╭─ Given records
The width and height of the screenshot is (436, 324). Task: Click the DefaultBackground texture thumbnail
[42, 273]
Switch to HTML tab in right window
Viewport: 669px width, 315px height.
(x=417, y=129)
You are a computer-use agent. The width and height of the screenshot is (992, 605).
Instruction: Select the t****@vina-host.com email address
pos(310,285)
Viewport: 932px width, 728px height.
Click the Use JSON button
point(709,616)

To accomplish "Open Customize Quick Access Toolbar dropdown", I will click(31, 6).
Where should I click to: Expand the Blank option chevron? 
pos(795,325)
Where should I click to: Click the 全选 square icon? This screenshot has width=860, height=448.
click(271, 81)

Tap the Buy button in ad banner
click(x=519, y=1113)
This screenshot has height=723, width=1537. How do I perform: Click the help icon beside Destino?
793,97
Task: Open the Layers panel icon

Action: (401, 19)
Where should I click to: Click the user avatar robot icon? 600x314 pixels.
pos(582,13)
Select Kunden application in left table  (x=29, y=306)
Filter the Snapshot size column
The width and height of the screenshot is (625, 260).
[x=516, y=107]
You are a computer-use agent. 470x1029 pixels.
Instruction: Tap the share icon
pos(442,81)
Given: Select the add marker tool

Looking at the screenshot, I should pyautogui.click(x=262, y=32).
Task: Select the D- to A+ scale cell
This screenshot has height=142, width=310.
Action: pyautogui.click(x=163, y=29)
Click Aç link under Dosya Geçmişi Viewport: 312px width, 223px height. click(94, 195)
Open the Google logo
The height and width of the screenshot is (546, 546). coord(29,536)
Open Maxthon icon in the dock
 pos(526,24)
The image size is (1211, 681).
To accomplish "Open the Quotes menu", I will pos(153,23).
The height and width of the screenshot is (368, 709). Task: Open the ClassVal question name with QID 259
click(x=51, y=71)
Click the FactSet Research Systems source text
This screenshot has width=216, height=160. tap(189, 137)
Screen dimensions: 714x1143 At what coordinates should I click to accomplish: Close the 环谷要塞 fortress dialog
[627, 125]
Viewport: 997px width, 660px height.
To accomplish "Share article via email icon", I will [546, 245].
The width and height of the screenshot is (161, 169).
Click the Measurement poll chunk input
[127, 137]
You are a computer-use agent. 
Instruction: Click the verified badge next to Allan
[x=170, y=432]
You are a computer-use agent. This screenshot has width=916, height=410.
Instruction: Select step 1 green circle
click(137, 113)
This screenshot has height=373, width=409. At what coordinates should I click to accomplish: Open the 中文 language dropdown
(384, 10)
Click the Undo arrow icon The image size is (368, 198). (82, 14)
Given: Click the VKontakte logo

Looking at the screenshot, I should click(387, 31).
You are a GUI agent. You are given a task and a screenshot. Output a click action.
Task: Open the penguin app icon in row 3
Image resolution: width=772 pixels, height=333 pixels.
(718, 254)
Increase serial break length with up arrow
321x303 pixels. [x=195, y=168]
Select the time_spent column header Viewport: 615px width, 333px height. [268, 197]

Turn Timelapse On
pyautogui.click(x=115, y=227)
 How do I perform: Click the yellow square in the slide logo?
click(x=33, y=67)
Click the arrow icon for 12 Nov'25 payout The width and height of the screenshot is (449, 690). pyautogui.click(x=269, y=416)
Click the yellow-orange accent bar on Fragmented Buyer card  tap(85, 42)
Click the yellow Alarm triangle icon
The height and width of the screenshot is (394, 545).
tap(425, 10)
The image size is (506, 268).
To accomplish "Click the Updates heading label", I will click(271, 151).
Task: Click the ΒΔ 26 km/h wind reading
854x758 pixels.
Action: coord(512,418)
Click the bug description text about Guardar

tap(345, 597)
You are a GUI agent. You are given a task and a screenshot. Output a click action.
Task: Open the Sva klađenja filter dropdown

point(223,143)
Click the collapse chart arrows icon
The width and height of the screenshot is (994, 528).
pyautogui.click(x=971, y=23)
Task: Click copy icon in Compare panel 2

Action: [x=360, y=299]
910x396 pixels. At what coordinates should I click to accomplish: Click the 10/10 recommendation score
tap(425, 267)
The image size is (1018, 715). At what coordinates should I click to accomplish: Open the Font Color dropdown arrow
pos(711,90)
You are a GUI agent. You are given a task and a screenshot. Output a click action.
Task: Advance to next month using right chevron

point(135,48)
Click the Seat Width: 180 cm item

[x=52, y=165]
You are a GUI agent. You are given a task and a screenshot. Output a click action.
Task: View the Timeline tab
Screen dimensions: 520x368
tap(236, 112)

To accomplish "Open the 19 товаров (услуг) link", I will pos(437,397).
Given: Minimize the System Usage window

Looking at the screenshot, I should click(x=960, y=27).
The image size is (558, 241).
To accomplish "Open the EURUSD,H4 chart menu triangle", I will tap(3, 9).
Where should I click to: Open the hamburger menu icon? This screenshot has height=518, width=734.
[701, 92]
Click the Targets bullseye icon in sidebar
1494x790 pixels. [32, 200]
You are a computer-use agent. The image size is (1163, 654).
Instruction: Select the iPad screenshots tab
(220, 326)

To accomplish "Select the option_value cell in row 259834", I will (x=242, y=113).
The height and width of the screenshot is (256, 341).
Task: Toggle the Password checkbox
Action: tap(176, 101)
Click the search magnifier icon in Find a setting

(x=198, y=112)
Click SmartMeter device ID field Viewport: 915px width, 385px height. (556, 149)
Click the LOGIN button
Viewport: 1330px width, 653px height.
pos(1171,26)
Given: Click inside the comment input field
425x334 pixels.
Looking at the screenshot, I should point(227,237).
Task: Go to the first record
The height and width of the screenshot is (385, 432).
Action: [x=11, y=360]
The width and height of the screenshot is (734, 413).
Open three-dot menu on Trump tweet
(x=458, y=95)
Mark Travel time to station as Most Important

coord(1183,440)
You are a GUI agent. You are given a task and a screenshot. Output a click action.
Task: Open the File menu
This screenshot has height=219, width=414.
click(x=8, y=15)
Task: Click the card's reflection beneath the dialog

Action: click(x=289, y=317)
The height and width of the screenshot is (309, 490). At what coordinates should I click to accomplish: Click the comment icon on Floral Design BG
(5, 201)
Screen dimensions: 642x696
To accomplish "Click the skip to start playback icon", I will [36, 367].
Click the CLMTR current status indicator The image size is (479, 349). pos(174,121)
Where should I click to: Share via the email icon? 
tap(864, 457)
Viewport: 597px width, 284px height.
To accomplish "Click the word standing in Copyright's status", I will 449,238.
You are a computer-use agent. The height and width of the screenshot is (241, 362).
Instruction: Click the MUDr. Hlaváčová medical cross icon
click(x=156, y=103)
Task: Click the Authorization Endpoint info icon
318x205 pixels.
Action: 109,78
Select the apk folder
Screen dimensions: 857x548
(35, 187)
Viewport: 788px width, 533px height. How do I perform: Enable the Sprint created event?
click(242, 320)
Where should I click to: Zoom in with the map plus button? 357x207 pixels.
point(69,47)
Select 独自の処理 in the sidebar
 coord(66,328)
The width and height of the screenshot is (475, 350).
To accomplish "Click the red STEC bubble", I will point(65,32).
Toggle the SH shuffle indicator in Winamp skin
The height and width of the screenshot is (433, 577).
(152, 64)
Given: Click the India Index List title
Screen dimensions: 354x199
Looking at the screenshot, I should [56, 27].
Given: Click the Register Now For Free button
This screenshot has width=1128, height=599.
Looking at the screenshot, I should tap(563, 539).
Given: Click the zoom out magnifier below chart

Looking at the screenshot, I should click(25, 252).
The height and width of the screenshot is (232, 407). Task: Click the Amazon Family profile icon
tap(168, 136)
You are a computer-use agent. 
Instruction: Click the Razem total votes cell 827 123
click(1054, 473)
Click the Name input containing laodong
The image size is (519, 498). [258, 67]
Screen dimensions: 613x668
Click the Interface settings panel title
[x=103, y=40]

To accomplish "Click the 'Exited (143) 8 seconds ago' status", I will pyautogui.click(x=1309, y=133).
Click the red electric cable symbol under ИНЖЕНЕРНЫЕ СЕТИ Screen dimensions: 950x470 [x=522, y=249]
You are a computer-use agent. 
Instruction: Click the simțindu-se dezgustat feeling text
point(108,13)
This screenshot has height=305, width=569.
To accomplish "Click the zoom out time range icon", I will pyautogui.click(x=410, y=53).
╰─
▶ Work to be completed:
Among the records above, which lines hold the word "link"? Copy each one.

▶ Output for this exercise:
Click Aç link under Dosya Geçmişi Viewport: 312px width, 223px height. click(94, 195)
To accomplish "Open the 19 товаров (услуг) link", I will pos(437,397).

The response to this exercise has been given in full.